This is really relatively bizarre, but I can in fact reproduce this on-demand in my setup. The stack is...

Error detected while processing User Autocommands for "OverseerListUpdate":
Error executing lua callback: ...r/start/overseer.nvim/lua/overseer/task_list/sidebar.lua:419: E565: Not allowed to change text or change window
stack traceback:
[C]: in function 'nvim_buf_set_lines'
...r/start/overseer.nvim/lua/overseer/task_list/sidebar.lua:419: in function 'render'
...r/start/overseer.nvim/lua/overseer/task_list/sidebar.lua:92: in function <...r/start/overseer.nvim/lua/overseer/task_list/sidebar.lua:91>
[C]: in function 'nvim_exec_autocmds'
...cker/start/overseer.nvim/lua/overseer/task_list/init.lua:14: in function 'rerender'
...verseer.nvim/lua/overseer/component/display_duration.lua:34: in function ''
vim/_editor.lua: in function <vim/_editor.lua:0>

To reproduce this... I start a long-running overseer task, so the clock will continuously update in the sidebar.
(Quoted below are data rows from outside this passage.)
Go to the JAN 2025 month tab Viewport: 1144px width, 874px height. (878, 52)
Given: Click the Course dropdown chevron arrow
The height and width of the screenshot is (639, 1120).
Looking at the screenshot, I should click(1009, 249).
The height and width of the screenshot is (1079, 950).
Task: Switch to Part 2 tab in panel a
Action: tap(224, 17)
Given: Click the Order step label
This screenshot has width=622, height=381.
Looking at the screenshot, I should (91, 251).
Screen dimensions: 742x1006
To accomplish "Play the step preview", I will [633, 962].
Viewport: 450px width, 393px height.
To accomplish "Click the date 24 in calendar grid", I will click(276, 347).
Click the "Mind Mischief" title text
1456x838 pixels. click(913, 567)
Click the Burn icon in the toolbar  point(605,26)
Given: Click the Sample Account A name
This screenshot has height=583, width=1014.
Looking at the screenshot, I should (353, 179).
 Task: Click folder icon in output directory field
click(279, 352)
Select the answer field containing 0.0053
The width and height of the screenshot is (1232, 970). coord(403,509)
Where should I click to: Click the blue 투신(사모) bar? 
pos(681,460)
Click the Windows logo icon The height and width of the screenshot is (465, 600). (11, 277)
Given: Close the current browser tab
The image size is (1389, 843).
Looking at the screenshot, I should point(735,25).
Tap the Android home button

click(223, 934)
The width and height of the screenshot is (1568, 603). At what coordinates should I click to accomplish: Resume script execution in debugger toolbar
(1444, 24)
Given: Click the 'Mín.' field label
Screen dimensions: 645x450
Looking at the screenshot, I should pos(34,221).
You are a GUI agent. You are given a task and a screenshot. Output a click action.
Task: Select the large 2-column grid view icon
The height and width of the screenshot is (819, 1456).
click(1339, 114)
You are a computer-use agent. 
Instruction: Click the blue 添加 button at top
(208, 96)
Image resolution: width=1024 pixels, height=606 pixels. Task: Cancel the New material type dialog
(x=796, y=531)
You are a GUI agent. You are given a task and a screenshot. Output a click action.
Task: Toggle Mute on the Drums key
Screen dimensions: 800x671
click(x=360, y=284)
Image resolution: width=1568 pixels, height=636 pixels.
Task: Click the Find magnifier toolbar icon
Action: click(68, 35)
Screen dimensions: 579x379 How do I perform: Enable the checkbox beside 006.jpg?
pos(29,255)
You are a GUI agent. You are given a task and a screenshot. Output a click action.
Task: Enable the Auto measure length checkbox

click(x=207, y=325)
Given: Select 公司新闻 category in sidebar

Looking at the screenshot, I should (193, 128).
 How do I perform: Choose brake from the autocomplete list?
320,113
I open the sidebar so the clock is displayed. I go to my normal buffer (not overseer) and type cr in normal mode. This triggers an abolish.vim shortcut (the full shortcut would be crs for instance to coerce the text under the cursor to snake case mode, or crc to camel case for instance).

And that triggers the error in the overseer code that executes in the background. The pcall silences it, makes the update fail, but it'll succeed the next update.

Maybe there are other set_text calls to fix, but this is one that really occurs often and so is really easy to trigger.

This is probably not the "right" fix.. So I'll understand 100% if you reject the PR. I'm not going to find the time to attempt to reproduce this on a clean setup... So if that approach doesn't work for you and you can't think of a better one.. it's maybe better to drop it. Also I guess "abolish is to blame" is likely a good answer too. But putting it out there just in case...

it's possible to get E565 when updating the buffer due to other user
activity (triggering the abolish.vim 'cr' shortcut can do that).